Bolivia consolida su presencia en el ámbito marítimo y fluvial internacional con más de 700 embarcaciones registradas bajo su pabellón nacional, según datos del Registro Internacional Boliviano de Buques (RIBB). La información fue presentada en un evento institucional desarrollado en el Comando General de la Armada Boliviana.
El Contralmirante Raúl Alejandro Ferrufino Bascopé, director del RIBB, destacó que este avance refleja una estrategia de proyección internacional y el fortalecimiento de la condición fluviomarítima del país, pese a su enclaustramiento geográfico.
Crecimiento de la flota boliviana en rutas internacionales
Actualmente, el registro boliviano incluye aproximadamente 700 embarcaciones, tanto propulsadas como no propulsadas. De ese total, cerca de 560 unidades operan en la Hidrovía Paraguay–Paraná, una de las principales rutas fluviales de Sudamérica.
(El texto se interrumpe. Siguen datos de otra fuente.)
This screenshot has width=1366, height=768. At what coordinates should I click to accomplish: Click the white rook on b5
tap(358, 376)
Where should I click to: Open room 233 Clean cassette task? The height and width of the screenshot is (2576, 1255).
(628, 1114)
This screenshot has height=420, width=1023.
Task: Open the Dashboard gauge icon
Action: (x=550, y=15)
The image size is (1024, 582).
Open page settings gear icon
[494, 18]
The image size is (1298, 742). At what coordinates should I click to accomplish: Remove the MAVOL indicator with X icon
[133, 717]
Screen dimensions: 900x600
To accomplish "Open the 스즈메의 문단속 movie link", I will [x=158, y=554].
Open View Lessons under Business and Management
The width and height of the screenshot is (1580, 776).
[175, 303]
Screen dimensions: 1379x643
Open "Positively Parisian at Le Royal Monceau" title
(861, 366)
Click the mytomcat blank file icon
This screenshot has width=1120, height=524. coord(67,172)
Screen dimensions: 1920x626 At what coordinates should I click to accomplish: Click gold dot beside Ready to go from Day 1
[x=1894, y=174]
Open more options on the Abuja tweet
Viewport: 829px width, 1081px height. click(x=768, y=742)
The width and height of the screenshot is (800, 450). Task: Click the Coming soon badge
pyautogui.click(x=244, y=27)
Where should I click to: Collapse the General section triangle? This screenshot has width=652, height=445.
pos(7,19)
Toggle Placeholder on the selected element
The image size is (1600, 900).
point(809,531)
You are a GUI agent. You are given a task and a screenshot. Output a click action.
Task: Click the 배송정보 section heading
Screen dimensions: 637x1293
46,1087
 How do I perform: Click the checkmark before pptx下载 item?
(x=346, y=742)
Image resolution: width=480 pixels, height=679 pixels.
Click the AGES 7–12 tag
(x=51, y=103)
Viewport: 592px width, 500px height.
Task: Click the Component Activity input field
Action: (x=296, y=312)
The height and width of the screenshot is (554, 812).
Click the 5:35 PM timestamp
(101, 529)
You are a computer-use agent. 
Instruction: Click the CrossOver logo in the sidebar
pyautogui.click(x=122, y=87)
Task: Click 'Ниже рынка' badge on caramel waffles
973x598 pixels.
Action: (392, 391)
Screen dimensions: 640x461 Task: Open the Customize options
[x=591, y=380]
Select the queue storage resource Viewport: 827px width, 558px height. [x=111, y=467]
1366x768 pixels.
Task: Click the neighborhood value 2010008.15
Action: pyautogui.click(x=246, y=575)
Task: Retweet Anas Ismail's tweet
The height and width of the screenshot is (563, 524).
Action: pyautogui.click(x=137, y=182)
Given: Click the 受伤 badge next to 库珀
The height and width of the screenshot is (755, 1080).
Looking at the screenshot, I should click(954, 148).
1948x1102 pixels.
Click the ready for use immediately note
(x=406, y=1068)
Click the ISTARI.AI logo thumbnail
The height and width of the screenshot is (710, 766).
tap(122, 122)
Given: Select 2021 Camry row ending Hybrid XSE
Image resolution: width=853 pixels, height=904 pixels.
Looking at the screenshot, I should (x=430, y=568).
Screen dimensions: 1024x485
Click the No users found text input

En la hidrovía predominan remolcadores, empujadores y barcazas, claves para el transporte regional. Además, unas 50 embarcaciones bolivianas navegan en rutas marítimas internacionales, lo que evidencia la inserción del país en circuitos globales de comercio y navegación.
Control y certificación internacional del registro
El crecimiento del número de embarcaciones está acompañado por un sistema de control y supervisión basado en estándares internacionales. Según Ferrufino, el RIBB cuenta con certificación NB/ISO 9001, lo que respalda sus procesos de gestión de calidad.
El registro aplica tecnología satelital y mecanismos de inspección permanente para monitorear las naves. “Hoy podemos conocer con precisión dónde se encuentra un buque con bandera boliviana y qué actividad realiza”, afirmó la autoridad.
Efectivos especializados de la Armada Boliviana ejecutan las tareas de control, seguimiento e inspección. Este personal recibe capacitación continua para cumplir con normativas internacionales, lo que garantiza operaciones seguras y confiables.
Proyección estratégica y soberanía marítima
De acuerdo con el informe presentado, la presencia del pabellón boliviano en ríos internacionales y mares del mundo trasciende lo económico. Representa la proyección de los intereses marítimos, fluviales y lacustres del Estado.
Esta política también busca fortalecer la conciencia marítima nacional y reafirmar los derechos de Bolivia en el ámbito internacional, en línea con la normativa vigente.
Desafíos: ampliar la flota sin bajar estándares
El RIBB apunta a incrementar el número de embarcaciones registradas sin comprometer la calidad ni el cumplimiento normativo. Entre sus prioridades están reforzar el control operativo y avanzar en procesos de modernización.
“El RIBB siempre avante y cada vez mejor”, concluyó Ferrufino, al sintetizar la visión institucional de consolidar una presencia sólida y estratégica de Bolivia en el sistema marítimo global.